MEI debate R$ 20 bilhões em fundos para inovar no Brasil
MEI discute estratégias e financiamento para impulsionar a inovação no Brasil, com metas de P&D e aprimoramento da governança de fundos públicos.

A Mobilização Empresarial pela Inovação (MEI) reuniu líderes do governo, setor produtivo e instituições de fomento em São Paulo para discutir o futuro da ciência, tecnologia e inovação no Brasil. O encontro, realizado na sede da Confederação Nacional da Indústria (CNI), abordou o Fundo Nacional de Desenvolvimento Científico e Tecnológico (FNDCT), a Estratégia Nacional de Ciência, Tecnologia e Inovação (ENCTI) 2024-2034 e aprimoramentos na governança de fundos públicos.

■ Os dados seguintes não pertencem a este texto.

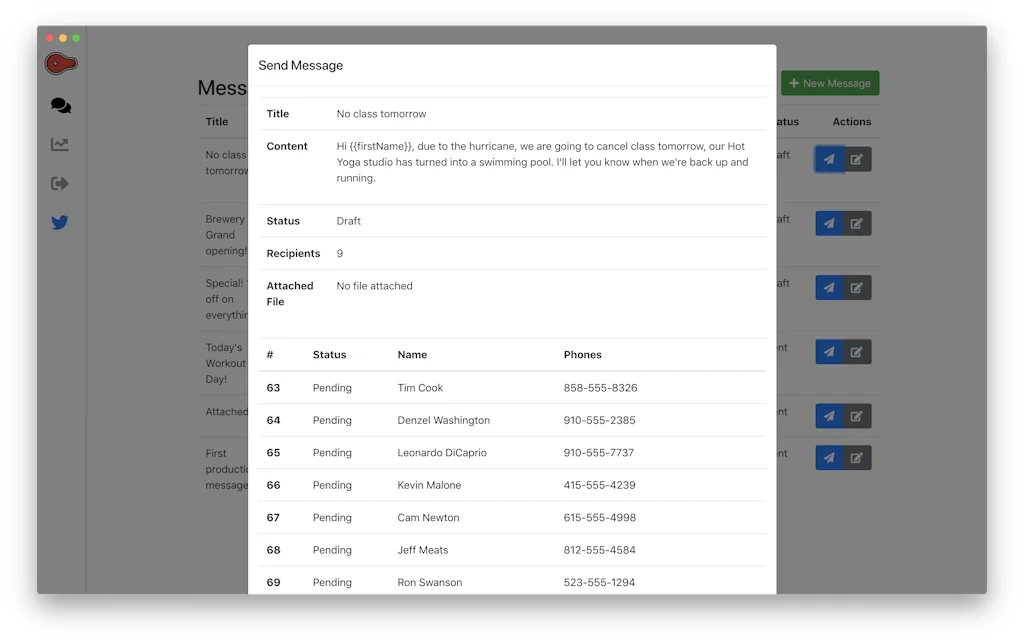Click send icon for Attached message row
Viewport: 1024px width, 643px height.
coord(829,416)
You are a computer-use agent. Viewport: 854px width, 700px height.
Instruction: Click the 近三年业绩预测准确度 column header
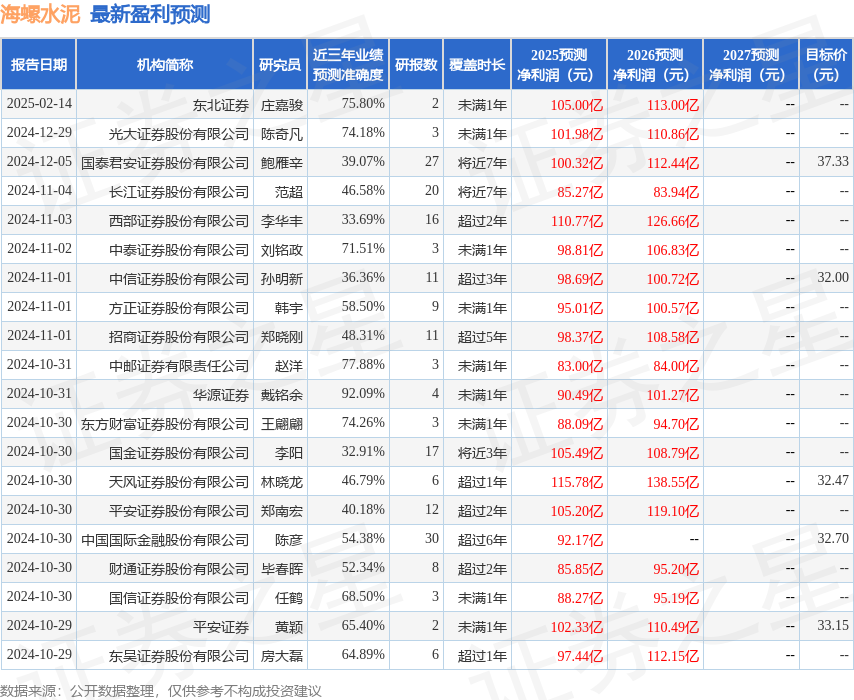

## Metas e Financiamento para Inovação
Durante o evento, o secretário-executivo do Ministério da Ciência, Tecnologia e Inovação (MCTI), Luis Fernandes, apresentou a ENCTI 2024-2034. A estratégia estabelece a meta de elevar os investimentos em Pesquisa e Desenvolvimento (P&D) para 2% do Produto Interno Bruto (PIB) até 2034, com foco em áreas estratégicas como tecnologias digitais, fármacos e minerais críticos. O fortalecimento do financiamento à inovação foi outro ponto central. O BNDES anunciou a aprovação de R$ 5,8 bilhões para projetos de inteligência artificial e o plano Brasil Soberano III, de R$ 18,5 bilhões, para financiar exportações. A Finep, por sua vez, destacou a recomposição do FNDCT e projeta R$ 20 bilhões em contratações de crédito até 2026 para mais de três mil novos projetos de inovação.
## Aprimoramento da Governança e Engajamento Empresarial
Propostas para otimizar a gestão dos fundos públicos de inovação incluíram a criação de um portal unificado de informações, maior transparência e auditoria, e um novo marco legal. Um estudo da CNI sobre o impacto do FNDCT (2015-2025) foi apresentado, analisando seus efeitos em emprego, renda e sobrevivência de empresas. Especialistas ressaltaram a necessidade de maior engajamento empresarial, citando a Lei do Bem como instrumento estratégico, mas com adesão ainda limitada. A discussão evoluiu de apenas o volume de recursos para a qualidade da aplicação, buscando um ecossistema mais coeso onde as empresas integrem a inovação em suas estratégias, utilizando ferramentas como EMBRAPII, Finep e BNDES de forma coordenada.